JOB » Format every one of the following lines as a numbered list, leaving out any blank lines.

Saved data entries
= = = =
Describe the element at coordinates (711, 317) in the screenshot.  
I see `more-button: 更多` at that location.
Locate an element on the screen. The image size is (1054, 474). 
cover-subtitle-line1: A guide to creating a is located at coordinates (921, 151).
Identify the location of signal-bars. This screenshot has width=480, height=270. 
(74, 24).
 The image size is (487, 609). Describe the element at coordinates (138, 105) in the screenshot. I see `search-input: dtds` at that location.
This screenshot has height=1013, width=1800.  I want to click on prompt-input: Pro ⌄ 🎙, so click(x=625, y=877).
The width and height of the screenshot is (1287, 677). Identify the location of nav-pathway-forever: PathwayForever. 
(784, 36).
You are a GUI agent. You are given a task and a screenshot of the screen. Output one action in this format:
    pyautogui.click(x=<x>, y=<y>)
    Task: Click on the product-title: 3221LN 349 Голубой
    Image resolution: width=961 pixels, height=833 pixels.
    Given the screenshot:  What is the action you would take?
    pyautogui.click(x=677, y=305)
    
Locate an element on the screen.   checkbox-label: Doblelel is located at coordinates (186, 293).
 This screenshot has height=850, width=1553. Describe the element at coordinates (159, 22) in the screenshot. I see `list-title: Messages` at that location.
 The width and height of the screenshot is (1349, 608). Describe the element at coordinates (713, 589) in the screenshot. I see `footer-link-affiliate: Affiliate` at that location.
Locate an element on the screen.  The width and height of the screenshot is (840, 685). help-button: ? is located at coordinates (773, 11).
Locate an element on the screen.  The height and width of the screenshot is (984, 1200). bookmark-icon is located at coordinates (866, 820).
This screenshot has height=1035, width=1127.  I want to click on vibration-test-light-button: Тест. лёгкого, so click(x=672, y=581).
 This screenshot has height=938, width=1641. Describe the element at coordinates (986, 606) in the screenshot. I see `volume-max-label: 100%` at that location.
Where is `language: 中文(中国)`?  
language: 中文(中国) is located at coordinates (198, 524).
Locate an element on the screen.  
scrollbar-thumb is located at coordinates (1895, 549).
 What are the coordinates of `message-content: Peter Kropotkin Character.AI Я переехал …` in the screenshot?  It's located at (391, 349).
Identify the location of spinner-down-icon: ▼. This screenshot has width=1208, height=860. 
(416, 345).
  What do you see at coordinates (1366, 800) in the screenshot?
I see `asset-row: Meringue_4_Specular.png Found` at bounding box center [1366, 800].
= = = =
EXERCISE RESPONSE »
1. Describe the element at coordinates (711, 317) in the screenshot.  
2. I see `more-button: 更多` at that location.
3. Locate an element on the screen. The image size is (1054, 474). 
4. cover-subtitle-line1: A guide to creating a is located at coordinates (921, 151).
5. Identify the location of signal-bars. This screenshot has width=480, height=270. 
6. (74, 24).
7.  The image size is (487, 609). Describe the element at coordinates (138, 105) in the screenshot. I see `search-input: dtds` at that location.
8. This screenshot has height=1013, width=1800.  I want to click on prompt-input: Pro ⌄ 🎙, so click(x=625, y=877).
9. The width and height of the screenshot is (1287, 677). Identify the location of nav-pathway-forever: PathwayForever. 
10. (784, 36).
11. You are a GUI agent. You are given a task and a screenshot of the screen. Output one action in this format:
12.     pyautogui.click(x=<x>, y=<y>)
13.     Task: Click on the product-title: 3221LN 349 Голубой
14.     Image resolution: width=961 pixels, height=833 pixels.
15.     Given the screenshot:  What is the action you would take?
16.     pyautogui.click(x=677, y=305)
17. Locate an element on the screen.   checkbox-label: Doblelel is located at coordinates (186, 293).
18.  This screenshot has height=850, width=1553. Describe the element at coordinates (159, 22) in the screenshot. I see `list-title: Messages` at that location.
19.  The width and height of the screenshot is (1349, 608). Describe the element at coordinates (713, 589) in the screenshot. I see `footer-link-affiliate: Affiliate` at that location.
20. Locate an element on the screen.  The width and height of the screenshot is (840, 685). help-button: ? is located at coordinates (773, 11).
21. Locate an element on the screen.  The height and width of the screenshot is (984, 1200). bookmark-icon is located at coordinates (866, 820).
22. This screenshot has height=1035, width=1127.  I want to click on vibration-test-light-button: Тест. лёгкого, so click(x=672, y=581).
23.  This screenshot has height=938, width=1641. Describe the element at coordinates (986, 606) in the screenshot. I see `volume-max-label: 100%` at that location.
24. Where is `language: 中文(中国)`?  
25. language: 中文(中国) is located at coordinates (198, 524).
26. Locate an element on the screen.  
27. scrollbar-thumb is located at coordinates (1895, 549).
28.  What are the coordinates of `message-content: Peter Kropotkin Character.AI Я переехал …` in the screenshot?  It's located at (391, 349).
29. Identify the location of spinner-down-icon: ▼. This screenshot has width=1208, height=860. 
30. (416, 345).
31.   What do you see at coordinates (1366, 800) in the screenshot?
32. I see `asset-row: Meringue_4_Specular.png Found` at bounding box center [1366, 800].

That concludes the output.